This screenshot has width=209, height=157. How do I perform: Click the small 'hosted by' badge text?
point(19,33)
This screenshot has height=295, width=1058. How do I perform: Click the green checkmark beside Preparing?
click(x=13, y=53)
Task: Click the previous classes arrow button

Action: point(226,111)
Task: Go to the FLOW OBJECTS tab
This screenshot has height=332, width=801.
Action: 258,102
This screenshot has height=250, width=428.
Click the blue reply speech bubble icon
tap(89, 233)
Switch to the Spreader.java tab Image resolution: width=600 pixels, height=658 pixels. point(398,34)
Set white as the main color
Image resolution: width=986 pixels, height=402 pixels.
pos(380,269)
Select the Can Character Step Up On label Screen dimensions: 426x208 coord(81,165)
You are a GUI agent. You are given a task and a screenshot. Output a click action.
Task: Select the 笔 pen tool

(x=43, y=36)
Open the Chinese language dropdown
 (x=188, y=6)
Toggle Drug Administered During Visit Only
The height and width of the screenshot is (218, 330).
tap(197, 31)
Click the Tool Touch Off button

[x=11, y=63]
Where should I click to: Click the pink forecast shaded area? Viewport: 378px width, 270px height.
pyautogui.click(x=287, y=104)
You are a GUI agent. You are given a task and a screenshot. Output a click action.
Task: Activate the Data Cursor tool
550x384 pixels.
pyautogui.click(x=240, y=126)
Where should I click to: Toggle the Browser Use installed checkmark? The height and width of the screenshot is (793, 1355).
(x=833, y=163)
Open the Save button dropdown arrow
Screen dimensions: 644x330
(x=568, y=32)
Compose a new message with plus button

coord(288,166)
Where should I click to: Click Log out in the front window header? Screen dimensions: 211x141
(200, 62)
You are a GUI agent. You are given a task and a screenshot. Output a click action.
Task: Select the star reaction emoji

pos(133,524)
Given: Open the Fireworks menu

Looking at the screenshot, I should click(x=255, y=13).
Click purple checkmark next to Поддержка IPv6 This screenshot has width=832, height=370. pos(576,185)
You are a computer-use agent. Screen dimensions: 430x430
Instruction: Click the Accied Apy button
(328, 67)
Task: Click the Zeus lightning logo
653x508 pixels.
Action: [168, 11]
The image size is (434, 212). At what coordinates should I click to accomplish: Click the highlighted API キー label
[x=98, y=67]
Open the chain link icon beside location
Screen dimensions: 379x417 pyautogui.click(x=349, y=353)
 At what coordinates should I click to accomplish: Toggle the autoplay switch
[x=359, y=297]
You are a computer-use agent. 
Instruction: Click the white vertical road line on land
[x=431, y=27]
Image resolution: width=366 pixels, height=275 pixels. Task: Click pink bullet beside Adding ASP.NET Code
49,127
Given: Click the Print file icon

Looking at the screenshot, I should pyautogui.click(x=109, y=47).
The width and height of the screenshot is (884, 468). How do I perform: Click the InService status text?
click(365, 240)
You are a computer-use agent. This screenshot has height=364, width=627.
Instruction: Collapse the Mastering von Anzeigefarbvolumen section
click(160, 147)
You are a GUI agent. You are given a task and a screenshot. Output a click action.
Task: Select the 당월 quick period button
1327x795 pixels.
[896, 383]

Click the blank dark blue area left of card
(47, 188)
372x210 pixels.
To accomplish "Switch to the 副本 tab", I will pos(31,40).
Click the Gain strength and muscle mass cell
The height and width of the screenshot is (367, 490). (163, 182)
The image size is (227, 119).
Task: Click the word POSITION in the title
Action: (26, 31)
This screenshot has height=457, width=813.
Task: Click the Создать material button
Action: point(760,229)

-----

Reproduce every one of the rows above verbatim, line for line, with no changes to wording, spacing, or order.

** RESPONSE TO THE EXERCISE **
This screenshot has width=209, height=157. How do I perform: Click the small 'hosted by' badge text?
point(19,33)
This screenshot has height=295, width=1058. How do I perform: Click the green checkmark beside Preparing?
click(x=13, y=53)
Task: Click the previous classes arrow button

Action: point(226,111)
Task: Go to the FLOW OBJECTS tab
This screenshot has height=332, width=801.
Action: 258,102
This screenshot has height=250, width=428.
Click the blue reply speech bubble icon
tap(89, 233)
Switch to the Spreader.java tab Image resolution: width=600 pixels, height=658 pixels. point(398,34)
Set white as the main color
Image resolution: width=986 pixels, height=402 pixels.
pos(380,269)
Select the Can Character Step Up On label Screen dimensions: 426x208 coord(81,165)
You are a GUI agent. You are given a task and a screenshot. Output a click action.
Task: Select the 笔 pen tool

(x=43, y=36)
Open the Chinese language dropdown
 (x=188, y=6)
Toggle Drug Administered During Visit Only
The height and width of the screenshot is (218, 330).
tap(197, 31)
Click the Tool Touch Off button

[x=11, y=63]
Where should I click to: Click the pink forecast shaded area? Viewport: 378px width, 270px height.
pyautogui.click(x=287, y=104)
You are a GUI agent. You are given a task and a screenshot. Output a click action.
Task: Activate the Data Cursor tool
550x384 pixels.
pyautogui.click(x=240, y=126)
Where should I click to: Toggle the Browser Use installed checkmark? The height and width of the screenshot is (793, 1355).
(x=833, y=163)
Open the Save button dropdown arrow
Screen dimensions: 644x330
(x=568, y=32)
Compose a new message with plus button

coord(288,166)
Where should I click to: Click Log out in the front window header? Screen dimensions: 211x141
(200, 62)
You are a GUI agent. You are given a task and a screenshot. Output a click action.
Task: Select the star reaction emoji

pos(133,524)
Given: Open the Fireworks menu

Looking at the screenshot, I should click(x=255, y=13).
Click purple checkmark next to Поддержка IPv6 This screenshot has width=832, height=370. pos(576,185)
You are a computer-use agent. Screen dimensions: 430x430
Instruction: Click the Accied Apy button
(328, 67)
Task: Click the Zeus lightning logo
653x508 pixels.
Action: [168, 11]
The image size is (434, 212). At what coordinates should I click to accomplish: Click the highlighted API キー label
[x=98, y=67]
Open the chain link icon beside location
Screen dimensions: 379x417 pyautogui.click(x=349, y=353)
 At what coordinates should I click to accomplish: Toggle the autoplay switch
[x=359, y=297]
You are a computer-use agent. 
Instruction: Click the white vertical road line on land
[x=431, y=27]
Image resolution: width=366 pixels, height=275 pixels. Task: Click pink bullet beside Adding ASP.NET Code
49,127
Given: Click the Print file icon

Looking at the screenshot, I should pyautogui.click(x=109, y=47).
The width and height of the screenshot is (884, 468). How do I perform: Click the InService status text?
click(365, 240)
You are a computer-use agent. This screenshot has height=364, width=627.
Instruction: Collapse the Mastering von Anzeigefarbvolumen section
click(160, 147)
You are a GUI agent. You are given a task and a screenshot. Output a click action.
Task: Select the 당월 quick period button
1327x795 pixels.
[896, 383]

Click the blank dark blue area left of card
(47, 188)
372x210 pixels.
To accomplish "Switch to the 副本 tab", I will pos(31,40).
Click the Gain strength and muscle mass cell
The height and width of the screenshot is (367, 490). (163, 182)
The image size is (227, 119).
Task: Click the word POSITION in the title
Action: (26, 31)
This screenshot has height=457, width=813.
Task: Click the Создать material button
Action: point(760,229)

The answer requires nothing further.